The density of the binary matrix is ~10% — most occupations have a small fraction of the skill groups.

Step 2: Explore the covariance structure

for _, row in pop.top_correlations(k=5).iterrows():
    a = row["feature_a"]
    b = row["feature_b"]
    print(f"  {a:<30} <-> {b:<30}  r = {row['correlation']:+.3f}")
  assisting and caring           <-> making decisions                r = +0.771
  assisting and caring           <-> counselling                     r = +0.697
  counselling                    <-> making decisions                r = +0.646
  teaching and training          <-> applying civic skills           r = +0.551
  welfare                        <-> assisting and caring            r = +0.548

Step 3: Observe and predict

With binary data, observations are 0.0 or 1.0:

profile = pop.profile()

# Observe 3 skill groups
profile.observe("education", 1.0)
profile.observe("teaching and training", 1.0)
profile.observe("counselling", 1.0)

# Show top predicted skill groups
df = profile.predict()
df_sorted = df.sort_values("mean", ascending=False).head(10)
for _, row in df_sorted.iterrows():
    observed = " ← observed" if row["std"] < 0.01 else ""
    print(f"  {row['feature']:<45} mean={row['mean']:.3f} ± {row['std']:.3f}{observed}")

Even with binary data, the covariance structure captures meaningful skill relationships — observing education-related skills increases predictions for related groups like welfare and social sciences.

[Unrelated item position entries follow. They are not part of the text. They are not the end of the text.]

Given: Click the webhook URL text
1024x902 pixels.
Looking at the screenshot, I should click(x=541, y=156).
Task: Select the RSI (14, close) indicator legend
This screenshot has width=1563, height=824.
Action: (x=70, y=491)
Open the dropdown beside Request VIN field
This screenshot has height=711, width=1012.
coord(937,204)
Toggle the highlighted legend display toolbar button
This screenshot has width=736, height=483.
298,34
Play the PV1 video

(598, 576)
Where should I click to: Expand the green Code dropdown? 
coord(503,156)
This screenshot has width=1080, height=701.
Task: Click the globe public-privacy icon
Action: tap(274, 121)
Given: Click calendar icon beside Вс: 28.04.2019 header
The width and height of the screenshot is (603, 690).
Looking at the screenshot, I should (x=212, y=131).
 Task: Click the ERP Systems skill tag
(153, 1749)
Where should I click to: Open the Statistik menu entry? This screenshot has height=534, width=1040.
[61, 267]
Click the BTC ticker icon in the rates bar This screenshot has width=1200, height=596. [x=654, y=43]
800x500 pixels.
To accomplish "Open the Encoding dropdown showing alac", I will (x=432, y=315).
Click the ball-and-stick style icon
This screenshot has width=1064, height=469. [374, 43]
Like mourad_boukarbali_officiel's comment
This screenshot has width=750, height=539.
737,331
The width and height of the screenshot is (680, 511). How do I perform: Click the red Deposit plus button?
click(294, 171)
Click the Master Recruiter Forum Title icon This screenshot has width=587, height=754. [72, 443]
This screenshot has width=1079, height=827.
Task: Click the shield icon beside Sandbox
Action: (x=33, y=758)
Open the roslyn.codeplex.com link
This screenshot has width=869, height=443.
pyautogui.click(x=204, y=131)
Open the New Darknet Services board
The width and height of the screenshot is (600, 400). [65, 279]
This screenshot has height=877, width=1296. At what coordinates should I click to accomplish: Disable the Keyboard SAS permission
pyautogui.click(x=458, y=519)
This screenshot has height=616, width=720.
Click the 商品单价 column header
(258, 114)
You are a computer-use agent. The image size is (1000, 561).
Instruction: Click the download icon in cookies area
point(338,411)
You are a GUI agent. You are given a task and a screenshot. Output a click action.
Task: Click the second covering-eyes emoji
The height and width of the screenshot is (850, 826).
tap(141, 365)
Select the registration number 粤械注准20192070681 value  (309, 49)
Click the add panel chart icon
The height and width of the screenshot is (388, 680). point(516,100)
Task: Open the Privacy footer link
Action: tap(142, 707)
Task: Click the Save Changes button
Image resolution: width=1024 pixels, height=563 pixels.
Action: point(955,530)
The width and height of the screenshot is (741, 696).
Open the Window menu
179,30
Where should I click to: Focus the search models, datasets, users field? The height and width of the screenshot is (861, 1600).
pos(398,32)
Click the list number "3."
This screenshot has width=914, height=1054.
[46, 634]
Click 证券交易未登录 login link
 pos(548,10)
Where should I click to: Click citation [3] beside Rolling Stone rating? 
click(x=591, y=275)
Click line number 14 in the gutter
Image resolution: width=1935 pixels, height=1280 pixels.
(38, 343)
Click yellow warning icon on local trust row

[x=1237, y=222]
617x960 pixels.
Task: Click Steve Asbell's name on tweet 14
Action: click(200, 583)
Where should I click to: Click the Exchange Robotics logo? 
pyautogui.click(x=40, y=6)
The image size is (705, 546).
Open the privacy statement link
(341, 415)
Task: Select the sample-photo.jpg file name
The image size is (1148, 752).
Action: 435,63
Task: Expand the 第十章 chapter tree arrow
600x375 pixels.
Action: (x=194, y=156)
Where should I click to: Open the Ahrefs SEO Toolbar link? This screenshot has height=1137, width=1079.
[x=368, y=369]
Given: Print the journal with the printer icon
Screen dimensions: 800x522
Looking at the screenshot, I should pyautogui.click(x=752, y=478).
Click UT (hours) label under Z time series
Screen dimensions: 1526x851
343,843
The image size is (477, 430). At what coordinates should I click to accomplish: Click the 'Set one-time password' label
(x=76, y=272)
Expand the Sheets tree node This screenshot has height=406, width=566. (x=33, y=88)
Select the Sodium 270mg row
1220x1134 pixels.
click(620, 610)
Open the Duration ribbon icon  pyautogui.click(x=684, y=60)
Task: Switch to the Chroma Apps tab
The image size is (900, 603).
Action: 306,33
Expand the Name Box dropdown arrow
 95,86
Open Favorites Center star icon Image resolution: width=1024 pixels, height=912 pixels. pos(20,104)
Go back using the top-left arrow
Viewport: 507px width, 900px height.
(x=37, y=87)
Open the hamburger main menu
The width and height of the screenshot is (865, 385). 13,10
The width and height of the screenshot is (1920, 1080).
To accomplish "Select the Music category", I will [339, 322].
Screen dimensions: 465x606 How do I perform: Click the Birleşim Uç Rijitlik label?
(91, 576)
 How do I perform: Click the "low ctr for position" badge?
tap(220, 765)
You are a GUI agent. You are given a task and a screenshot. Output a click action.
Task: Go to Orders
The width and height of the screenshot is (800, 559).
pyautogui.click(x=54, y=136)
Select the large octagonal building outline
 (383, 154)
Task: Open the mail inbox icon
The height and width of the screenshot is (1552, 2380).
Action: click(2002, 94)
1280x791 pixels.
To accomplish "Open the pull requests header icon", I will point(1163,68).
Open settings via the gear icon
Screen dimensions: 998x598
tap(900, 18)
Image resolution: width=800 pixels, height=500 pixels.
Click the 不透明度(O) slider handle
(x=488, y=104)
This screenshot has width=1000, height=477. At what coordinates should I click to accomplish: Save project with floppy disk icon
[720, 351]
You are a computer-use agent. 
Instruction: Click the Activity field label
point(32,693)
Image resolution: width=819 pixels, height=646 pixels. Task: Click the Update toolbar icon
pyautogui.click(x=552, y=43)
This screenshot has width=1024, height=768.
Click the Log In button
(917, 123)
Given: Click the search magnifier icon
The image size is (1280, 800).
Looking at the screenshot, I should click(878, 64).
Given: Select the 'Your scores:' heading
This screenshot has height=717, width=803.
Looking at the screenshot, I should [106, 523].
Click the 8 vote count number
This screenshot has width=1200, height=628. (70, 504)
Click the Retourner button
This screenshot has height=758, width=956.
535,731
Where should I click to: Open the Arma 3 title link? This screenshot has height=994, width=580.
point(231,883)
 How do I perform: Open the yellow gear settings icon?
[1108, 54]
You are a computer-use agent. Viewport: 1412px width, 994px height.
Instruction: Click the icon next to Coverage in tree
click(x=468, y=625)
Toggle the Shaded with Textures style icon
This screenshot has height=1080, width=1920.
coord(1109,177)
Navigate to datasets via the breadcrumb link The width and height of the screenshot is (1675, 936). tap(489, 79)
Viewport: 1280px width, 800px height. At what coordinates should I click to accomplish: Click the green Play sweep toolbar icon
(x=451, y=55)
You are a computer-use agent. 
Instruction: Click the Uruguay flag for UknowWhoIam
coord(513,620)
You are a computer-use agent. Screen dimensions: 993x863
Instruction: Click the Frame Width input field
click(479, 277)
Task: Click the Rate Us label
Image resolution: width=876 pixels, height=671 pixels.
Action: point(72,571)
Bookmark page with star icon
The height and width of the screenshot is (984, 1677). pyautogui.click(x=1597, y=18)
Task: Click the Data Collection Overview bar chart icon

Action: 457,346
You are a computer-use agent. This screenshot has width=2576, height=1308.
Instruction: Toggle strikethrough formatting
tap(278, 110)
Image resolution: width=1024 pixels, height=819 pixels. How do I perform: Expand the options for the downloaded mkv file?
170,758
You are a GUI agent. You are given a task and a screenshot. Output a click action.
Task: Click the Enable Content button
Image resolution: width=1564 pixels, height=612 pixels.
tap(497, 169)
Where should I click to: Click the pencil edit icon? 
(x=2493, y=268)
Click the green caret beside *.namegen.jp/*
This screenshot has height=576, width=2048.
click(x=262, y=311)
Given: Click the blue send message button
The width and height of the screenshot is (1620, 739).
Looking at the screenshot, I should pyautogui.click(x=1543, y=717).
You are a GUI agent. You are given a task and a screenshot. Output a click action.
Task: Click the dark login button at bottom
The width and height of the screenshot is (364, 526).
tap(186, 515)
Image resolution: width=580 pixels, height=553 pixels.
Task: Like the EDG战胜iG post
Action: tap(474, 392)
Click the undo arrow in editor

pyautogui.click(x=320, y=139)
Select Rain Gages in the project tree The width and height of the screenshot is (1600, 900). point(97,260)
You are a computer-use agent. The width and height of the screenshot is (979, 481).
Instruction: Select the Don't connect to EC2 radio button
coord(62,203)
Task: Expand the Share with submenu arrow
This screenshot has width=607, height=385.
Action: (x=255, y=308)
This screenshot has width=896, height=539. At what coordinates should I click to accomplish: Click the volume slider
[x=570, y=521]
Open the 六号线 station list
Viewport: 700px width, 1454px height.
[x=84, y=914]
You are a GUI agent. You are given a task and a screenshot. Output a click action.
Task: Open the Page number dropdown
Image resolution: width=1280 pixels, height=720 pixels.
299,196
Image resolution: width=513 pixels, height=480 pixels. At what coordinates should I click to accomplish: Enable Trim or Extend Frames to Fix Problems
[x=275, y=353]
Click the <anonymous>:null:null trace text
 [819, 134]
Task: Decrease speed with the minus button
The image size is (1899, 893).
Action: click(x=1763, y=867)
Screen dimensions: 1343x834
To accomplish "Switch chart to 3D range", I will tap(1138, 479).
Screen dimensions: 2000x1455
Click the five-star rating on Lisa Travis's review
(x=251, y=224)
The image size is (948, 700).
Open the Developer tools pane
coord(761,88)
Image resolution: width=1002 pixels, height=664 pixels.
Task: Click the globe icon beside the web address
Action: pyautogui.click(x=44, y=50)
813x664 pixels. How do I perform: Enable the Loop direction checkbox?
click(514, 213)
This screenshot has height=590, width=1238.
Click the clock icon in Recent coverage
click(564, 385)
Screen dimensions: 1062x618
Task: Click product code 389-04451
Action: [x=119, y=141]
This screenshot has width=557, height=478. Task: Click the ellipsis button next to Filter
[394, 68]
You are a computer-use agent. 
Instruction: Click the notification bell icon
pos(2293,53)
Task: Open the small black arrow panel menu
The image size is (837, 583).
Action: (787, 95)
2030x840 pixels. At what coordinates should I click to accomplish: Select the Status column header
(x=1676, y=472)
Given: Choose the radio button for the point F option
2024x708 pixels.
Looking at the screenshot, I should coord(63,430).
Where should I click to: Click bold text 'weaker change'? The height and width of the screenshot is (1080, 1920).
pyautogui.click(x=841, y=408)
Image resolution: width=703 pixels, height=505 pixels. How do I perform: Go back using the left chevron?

Step 4: Validate transfer helps

results = skillinfer.validation.held_out_evaluation(
    pop, frac_observed=[0.1, 0.3, 0.5], n_splits=10, obs_noise=0.1
)
summary = results.groupby(["frac_observed", "method"])["cosine_similarity"].mean()
print(summary)

The Kalman filter outperforms the diagonal baseline on ESCO just as it does on O*NET, despite the fundamentally different data characteristics (binary vs. continuous, EU curation vs. U.S. surveys).

Full example

See examples/esco.py for the complete script including hierarchy traversal and detailed validation.

Key takeaway

skillinfer works across different data types (binary and continuous), different curation methodologies (expert panels and surveys), and different scales (134 and 120 features). The covariance transfer mechanism is robust to these variations — it's a property of the math, not the data format.